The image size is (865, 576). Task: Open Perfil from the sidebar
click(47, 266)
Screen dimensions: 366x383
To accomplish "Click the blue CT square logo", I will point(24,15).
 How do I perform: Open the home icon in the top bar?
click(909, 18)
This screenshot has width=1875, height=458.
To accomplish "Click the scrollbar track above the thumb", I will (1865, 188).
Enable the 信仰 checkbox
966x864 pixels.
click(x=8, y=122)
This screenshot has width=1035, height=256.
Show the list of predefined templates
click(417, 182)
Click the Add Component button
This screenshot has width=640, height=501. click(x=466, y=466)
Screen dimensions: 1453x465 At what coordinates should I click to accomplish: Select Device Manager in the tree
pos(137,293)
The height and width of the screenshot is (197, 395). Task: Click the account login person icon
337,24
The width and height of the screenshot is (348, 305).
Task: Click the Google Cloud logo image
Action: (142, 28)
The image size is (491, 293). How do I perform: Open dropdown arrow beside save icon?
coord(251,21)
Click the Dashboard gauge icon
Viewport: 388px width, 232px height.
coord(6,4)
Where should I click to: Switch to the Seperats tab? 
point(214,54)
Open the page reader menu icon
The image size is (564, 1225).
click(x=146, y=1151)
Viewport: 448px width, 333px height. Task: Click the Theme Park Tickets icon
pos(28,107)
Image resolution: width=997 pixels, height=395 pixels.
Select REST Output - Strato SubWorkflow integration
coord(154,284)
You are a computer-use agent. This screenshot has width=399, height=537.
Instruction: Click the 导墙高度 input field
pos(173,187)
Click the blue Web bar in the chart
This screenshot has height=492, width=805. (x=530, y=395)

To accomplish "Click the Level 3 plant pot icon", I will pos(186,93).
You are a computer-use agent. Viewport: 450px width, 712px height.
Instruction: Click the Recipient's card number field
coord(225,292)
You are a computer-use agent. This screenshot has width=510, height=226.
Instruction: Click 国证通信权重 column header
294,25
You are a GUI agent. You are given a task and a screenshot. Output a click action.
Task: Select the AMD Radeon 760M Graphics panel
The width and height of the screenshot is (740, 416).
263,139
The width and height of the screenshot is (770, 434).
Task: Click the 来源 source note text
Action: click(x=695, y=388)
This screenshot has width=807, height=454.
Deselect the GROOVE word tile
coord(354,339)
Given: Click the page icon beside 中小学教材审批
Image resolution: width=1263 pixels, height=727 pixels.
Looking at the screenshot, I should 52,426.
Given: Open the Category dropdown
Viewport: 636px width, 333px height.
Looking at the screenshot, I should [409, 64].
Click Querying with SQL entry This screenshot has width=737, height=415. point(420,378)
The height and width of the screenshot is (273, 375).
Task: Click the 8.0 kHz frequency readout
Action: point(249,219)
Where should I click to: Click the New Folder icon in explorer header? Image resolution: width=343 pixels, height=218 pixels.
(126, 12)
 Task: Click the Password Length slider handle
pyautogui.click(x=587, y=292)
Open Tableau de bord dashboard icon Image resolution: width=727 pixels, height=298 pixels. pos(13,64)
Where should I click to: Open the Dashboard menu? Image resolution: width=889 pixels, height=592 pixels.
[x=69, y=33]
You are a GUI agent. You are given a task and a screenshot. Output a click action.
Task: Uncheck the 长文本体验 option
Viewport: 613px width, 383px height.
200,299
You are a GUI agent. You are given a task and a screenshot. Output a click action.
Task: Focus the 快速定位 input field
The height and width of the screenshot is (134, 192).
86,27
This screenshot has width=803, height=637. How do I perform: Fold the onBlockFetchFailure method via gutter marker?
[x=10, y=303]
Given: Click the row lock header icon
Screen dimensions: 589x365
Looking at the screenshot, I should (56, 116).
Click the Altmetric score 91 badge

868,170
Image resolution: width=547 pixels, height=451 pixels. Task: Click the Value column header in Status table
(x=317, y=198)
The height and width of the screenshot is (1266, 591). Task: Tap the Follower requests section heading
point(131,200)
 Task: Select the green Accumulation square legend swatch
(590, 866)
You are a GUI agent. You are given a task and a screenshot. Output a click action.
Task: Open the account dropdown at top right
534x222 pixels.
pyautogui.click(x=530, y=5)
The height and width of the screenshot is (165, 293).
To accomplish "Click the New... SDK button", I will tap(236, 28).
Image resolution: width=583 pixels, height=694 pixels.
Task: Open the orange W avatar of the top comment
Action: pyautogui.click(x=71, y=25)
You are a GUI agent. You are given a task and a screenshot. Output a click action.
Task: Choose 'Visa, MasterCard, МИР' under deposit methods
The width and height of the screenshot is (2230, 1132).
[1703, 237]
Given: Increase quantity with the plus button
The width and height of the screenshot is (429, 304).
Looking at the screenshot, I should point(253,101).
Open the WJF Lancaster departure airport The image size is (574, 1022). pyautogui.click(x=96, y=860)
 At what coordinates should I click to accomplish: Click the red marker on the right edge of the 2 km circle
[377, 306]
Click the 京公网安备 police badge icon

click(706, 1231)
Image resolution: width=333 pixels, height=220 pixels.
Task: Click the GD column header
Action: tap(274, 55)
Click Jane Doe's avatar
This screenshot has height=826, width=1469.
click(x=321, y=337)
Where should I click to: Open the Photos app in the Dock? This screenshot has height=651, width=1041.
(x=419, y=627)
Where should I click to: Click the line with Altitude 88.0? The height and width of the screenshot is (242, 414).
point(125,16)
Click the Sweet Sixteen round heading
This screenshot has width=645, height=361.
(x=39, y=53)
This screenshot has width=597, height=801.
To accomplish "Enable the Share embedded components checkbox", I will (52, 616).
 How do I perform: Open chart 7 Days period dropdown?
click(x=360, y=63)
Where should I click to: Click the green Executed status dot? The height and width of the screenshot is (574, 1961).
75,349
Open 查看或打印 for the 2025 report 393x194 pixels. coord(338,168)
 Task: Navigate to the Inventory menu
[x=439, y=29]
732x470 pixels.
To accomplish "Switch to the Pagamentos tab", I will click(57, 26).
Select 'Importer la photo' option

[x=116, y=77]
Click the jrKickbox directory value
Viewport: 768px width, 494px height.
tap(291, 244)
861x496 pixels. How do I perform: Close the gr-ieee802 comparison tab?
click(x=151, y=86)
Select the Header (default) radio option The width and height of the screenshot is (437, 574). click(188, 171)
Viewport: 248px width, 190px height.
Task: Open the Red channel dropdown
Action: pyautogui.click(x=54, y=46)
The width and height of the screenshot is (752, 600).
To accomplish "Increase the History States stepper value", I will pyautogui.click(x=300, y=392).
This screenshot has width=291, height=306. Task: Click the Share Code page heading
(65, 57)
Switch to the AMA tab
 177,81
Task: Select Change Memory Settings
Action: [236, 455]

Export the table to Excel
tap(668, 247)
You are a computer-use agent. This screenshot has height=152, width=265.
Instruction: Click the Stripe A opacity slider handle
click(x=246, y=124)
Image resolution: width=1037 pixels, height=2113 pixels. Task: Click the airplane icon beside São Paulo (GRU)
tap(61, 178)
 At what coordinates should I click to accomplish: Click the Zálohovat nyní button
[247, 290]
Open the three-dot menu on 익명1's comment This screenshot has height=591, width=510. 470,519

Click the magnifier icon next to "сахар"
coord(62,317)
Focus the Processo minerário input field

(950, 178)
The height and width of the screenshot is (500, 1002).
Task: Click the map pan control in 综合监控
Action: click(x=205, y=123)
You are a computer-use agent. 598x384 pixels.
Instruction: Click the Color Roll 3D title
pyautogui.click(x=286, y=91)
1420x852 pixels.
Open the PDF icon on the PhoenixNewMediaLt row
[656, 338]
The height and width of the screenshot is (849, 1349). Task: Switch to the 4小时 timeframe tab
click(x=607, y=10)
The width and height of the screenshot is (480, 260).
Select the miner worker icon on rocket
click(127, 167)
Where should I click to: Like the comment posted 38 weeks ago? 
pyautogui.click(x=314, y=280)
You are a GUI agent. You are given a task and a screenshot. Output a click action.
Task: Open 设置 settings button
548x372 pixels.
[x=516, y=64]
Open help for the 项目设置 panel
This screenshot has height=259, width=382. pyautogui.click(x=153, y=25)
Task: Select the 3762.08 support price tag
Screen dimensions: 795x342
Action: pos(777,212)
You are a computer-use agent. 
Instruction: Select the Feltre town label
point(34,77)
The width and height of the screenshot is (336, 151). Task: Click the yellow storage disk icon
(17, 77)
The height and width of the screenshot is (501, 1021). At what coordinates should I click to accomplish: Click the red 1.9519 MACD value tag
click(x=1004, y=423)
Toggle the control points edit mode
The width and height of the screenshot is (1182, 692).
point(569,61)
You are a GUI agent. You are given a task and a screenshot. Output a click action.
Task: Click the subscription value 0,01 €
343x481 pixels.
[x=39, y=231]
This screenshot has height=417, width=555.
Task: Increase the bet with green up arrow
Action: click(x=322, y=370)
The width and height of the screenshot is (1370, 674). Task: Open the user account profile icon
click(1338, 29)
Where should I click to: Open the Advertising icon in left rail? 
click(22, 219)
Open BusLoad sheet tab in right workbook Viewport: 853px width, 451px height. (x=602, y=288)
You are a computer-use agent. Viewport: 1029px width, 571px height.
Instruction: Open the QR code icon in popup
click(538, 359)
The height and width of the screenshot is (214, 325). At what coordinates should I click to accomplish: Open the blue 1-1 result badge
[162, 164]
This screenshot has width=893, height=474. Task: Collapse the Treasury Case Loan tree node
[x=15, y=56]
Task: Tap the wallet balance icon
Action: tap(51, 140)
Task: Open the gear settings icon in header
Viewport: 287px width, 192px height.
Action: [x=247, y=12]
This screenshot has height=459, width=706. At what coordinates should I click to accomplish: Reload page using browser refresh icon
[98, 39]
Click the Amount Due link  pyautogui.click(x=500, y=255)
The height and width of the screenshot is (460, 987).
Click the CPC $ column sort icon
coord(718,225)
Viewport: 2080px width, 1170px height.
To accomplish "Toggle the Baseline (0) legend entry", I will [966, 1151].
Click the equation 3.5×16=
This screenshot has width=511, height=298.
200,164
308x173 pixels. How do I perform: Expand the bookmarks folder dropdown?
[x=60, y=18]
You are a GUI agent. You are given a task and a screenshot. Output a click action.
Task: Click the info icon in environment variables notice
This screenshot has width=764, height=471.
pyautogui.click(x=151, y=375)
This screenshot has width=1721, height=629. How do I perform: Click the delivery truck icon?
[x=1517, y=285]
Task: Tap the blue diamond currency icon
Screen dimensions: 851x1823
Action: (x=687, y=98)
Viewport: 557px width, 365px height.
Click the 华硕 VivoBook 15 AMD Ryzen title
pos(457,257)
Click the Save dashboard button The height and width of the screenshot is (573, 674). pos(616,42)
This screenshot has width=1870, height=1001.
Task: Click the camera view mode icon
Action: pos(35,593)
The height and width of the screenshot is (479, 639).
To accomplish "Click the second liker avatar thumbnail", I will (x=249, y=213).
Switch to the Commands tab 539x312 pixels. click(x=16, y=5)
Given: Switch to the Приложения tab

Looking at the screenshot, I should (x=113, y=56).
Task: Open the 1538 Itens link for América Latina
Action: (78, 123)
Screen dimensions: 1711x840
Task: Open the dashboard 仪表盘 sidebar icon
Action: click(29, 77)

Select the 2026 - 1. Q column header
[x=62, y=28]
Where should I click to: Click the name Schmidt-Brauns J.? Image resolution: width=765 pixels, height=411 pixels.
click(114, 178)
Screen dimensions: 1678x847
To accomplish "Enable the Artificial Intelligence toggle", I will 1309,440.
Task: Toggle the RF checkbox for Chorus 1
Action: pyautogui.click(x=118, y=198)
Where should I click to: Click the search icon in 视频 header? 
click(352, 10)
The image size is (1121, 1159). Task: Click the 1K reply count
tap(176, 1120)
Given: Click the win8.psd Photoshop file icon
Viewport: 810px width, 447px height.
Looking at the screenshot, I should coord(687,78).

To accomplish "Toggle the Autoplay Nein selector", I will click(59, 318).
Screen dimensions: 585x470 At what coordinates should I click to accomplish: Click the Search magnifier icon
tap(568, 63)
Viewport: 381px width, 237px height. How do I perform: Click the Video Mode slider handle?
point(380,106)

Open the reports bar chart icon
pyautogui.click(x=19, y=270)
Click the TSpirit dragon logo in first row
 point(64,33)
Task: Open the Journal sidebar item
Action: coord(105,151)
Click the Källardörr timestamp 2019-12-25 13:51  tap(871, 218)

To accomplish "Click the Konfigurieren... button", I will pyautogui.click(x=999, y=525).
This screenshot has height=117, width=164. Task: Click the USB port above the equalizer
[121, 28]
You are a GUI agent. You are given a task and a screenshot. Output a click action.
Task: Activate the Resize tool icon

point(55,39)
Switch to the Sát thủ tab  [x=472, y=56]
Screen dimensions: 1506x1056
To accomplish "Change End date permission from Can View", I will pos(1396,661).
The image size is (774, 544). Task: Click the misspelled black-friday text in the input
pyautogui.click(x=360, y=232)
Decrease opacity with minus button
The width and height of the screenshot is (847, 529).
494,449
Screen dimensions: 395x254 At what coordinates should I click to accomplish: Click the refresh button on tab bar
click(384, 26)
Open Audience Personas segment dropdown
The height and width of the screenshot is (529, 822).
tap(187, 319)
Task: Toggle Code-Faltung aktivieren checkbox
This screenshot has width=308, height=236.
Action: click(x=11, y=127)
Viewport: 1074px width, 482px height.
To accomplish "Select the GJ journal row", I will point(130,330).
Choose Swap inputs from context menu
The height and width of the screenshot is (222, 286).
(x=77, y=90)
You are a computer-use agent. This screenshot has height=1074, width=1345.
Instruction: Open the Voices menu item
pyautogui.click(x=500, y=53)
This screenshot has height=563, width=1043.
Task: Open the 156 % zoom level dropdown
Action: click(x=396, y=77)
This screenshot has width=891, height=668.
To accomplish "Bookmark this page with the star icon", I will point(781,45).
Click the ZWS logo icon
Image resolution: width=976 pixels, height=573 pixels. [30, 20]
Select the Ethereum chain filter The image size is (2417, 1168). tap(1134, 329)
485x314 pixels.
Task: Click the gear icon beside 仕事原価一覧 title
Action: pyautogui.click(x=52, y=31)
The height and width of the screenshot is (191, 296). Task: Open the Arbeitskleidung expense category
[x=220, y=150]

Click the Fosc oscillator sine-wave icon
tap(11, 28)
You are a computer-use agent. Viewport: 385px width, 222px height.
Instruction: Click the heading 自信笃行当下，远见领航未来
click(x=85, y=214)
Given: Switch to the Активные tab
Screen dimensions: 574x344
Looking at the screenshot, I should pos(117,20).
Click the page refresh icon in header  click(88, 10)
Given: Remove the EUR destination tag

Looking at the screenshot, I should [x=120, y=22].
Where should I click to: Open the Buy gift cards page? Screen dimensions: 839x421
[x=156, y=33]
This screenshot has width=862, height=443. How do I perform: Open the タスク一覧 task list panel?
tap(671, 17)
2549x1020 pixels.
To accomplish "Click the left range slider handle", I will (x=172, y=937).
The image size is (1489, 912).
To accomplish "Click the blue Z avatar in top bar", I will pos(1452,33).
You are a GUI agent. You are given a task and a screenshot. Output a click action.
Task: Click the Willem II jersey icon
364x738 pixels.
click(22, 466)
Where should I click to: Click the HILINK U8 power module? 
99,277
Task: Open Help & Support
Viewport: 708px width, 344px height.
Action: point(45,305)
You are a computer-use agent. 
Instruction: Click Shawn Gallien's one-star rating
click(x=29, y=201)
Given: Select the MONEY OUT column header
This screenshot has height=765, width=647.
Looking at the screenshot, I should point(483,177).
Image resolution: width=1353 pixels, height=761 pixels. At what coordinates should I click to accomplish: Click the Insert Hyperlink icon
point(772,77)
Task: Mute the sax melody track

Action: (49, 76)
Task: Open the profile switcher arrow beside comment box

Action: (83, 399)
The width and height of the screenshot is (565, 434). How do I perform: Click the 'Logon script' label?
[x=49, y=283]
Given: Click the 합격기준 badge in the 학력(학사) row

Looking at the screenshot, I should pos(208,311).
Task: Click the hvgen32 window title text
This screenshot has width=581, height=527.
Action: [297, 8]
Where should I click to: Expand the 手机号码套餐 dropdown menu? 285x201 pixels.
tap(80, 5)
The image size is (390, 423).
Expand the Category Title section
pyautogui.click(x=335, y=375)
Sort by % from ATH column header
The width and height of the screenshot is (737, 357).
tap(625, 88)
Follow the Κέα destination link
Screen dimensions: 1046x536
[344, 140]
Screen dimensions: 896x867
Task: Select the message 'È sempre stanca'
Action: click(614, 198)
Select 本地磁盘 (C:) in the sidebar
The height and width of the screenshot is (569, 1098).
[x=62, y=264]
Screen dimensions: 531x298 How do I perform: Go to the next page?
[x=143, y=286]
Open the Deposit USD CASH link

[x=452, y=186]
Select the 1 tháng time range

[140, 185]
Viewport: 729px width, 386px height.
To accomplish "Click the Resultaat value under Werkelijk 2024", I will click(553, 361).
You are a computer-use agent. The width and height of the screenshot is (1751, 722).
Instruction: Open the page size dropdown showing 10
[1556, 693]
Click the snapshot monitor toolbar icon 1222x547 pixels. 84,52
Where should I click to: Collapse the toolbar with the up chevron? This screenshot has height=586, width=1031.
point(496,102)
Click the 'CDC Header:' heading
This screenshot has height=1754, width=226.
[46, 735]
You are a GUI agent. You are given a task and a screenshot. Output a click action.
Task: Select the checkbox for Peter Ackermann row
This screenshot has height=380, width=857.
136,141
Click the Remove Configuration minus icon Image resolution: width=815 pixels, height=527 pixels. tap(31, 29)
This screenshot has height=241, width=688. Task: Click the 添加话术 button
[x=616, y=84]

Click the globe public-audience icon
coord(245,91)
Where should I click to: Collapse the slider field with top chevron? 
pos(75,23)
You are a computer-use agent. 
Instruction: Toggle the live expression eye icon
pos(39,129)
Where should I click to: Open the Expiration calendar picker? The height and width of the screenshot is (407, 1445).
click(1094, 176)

THE TASK:
Gather every line of the entries above that contains the string "sidebar", treating uppercase and lowercase letters as different.

CORRECT RESULT:
The image size is (865, 576). Task: Open Perfil from the sidebar
Task: Open the dashboard 仪表盘 sidebar icon
Task: Open the Journal sidebar item
Select 本地磁盘 (C:) in the sidebar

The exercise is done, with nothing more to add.